Beneath this line are the data; copy exactly the part of them that opens with the line containing "You are a computer-use" and closes with the line containing "Instruction: Click the browser back arrow", and only that part.

__Provided records__.
*****

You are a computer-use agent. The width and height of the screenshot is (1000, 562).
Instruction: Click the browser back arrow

*****

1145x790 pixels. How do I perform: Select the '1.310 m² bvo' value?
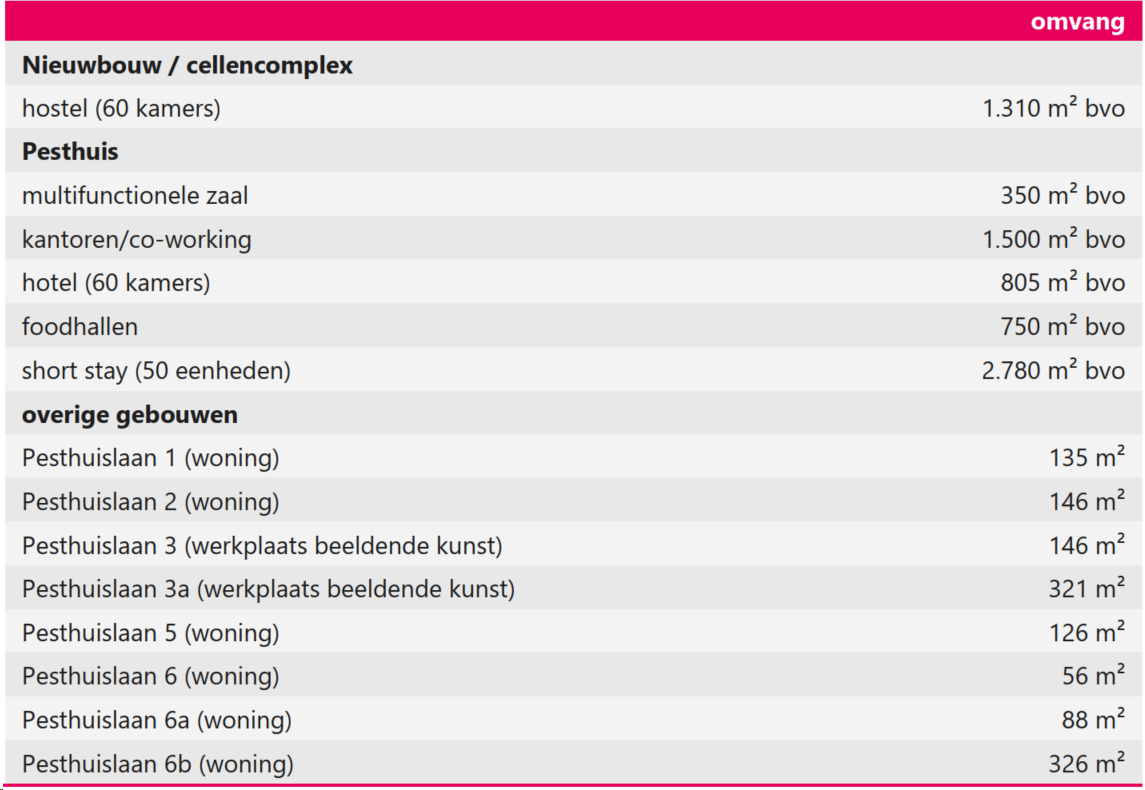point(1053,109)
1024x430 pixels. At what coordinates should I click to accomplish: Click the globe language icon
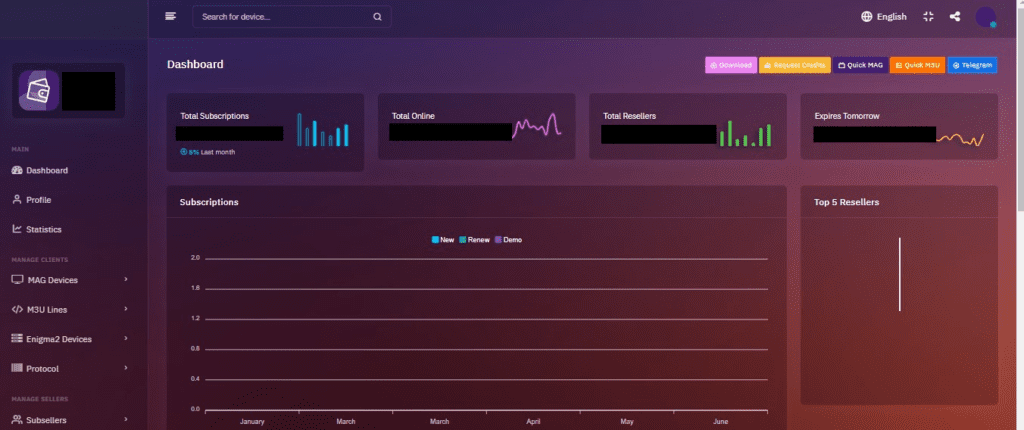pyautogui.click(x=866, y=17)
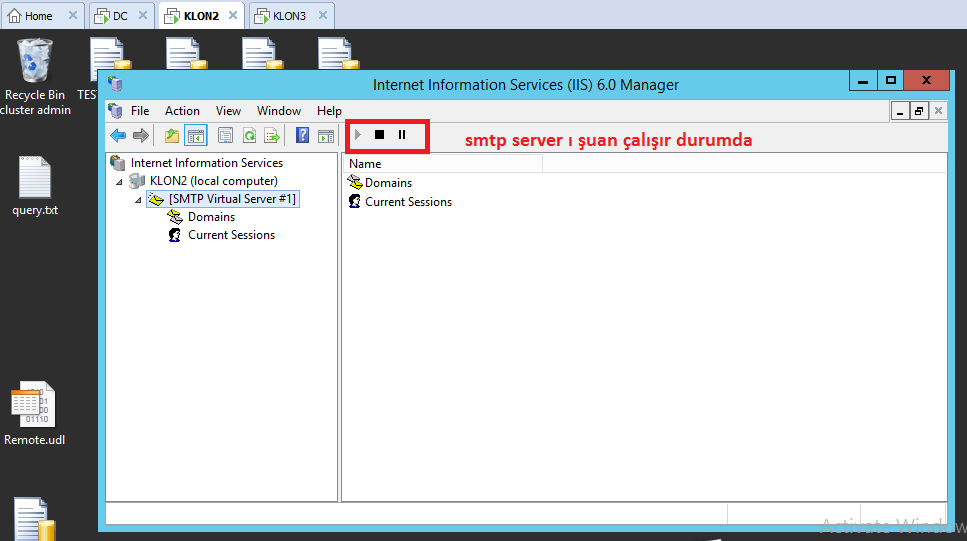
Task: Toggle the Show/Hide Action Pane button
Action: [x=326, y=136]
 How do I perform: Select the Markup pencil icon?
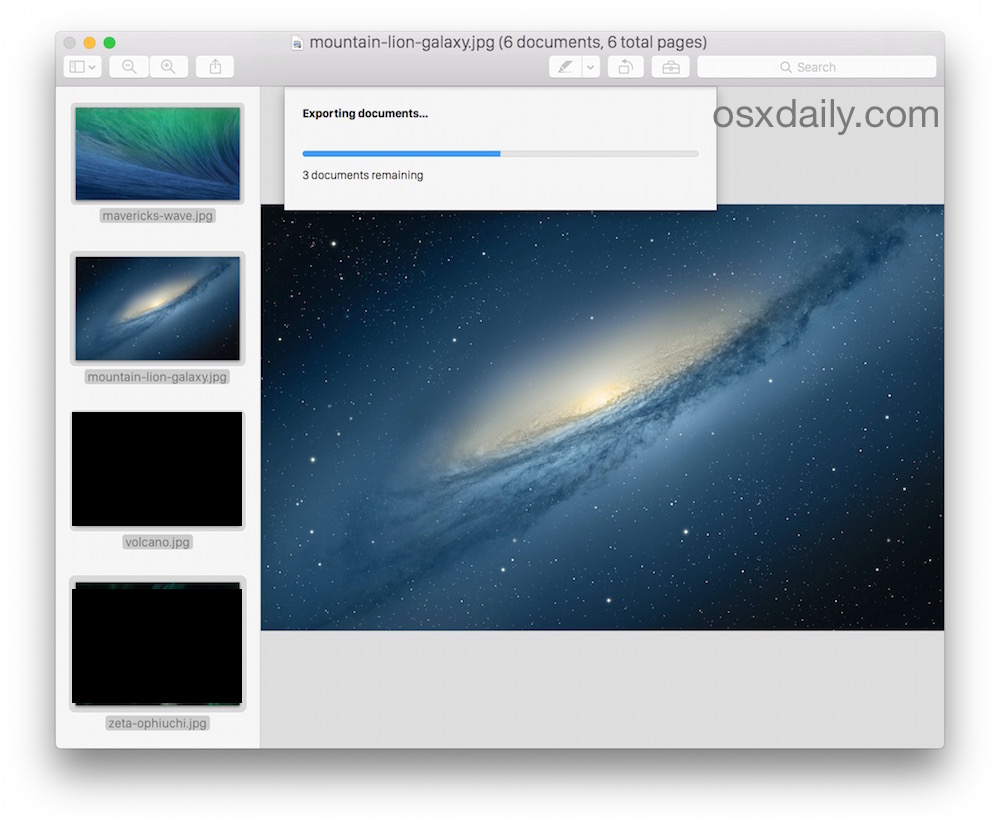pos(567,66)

*****

__Result below__.
You are a computer-use agent. The width and height of the screenshot is (1000, 562).
Instruction: Click the browser back arrow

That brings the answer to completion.